Jake Kuresa

No. 77
- Position: Offensive lineman

Personal information
- Born: October 2, 1983 (age 42) Millville, Utah
- Listed height: 6 ft 4 in (1.93 m)
- Listed weight: 330 lb (150 kg)

Career information
- High school: Mountain Crest (Hyrum, Utah)
- College: BYU
- NFL draft: 2007: undrafted

Career history
- New Orleans Saints (2007)*; Utah Blaze (2007–2008);
- * Offseason or practice squad member only

Awards and highlights
- First-team All-MW (2006); Second-team All-MW (2005);
- Stats at ArenaFan.com

= Jake Kuresa =

American football player (born 1983)

Jacob Kuresa (born October 2, 1983) is an American former football offensive lineman.

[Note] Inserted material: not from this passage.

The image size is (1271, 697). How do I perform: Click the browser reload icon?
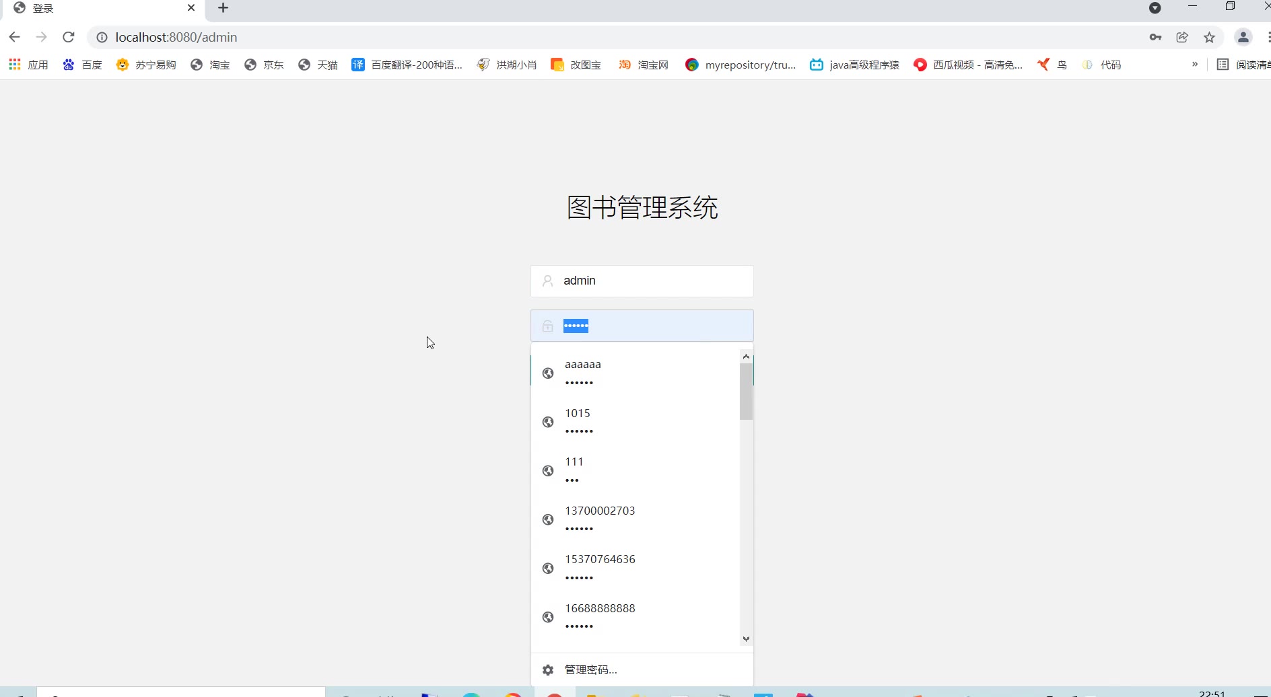[x=68, y=37]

Out of college Jake was signed as an undrafted free agent by the New Orleans Saints on May 2, 2007, but was waived on August 22, 2007. Kuresa was a 4-year starter at guard and tackle after redshirting his freshman year. He attended Mountain Crest High School in Hyrum, Utah. His senior year (2006) at Brigham Young University, Kuresa was an Honorable Mention All-American selection and First-team All MWC Tackle.

==Family==
Father Dave Kuresa was an offensive lineman at Utah State (1981–1984) and was a three time first-team All Pacific Coast Athletic Association (PCAA) from 1982 to 1984.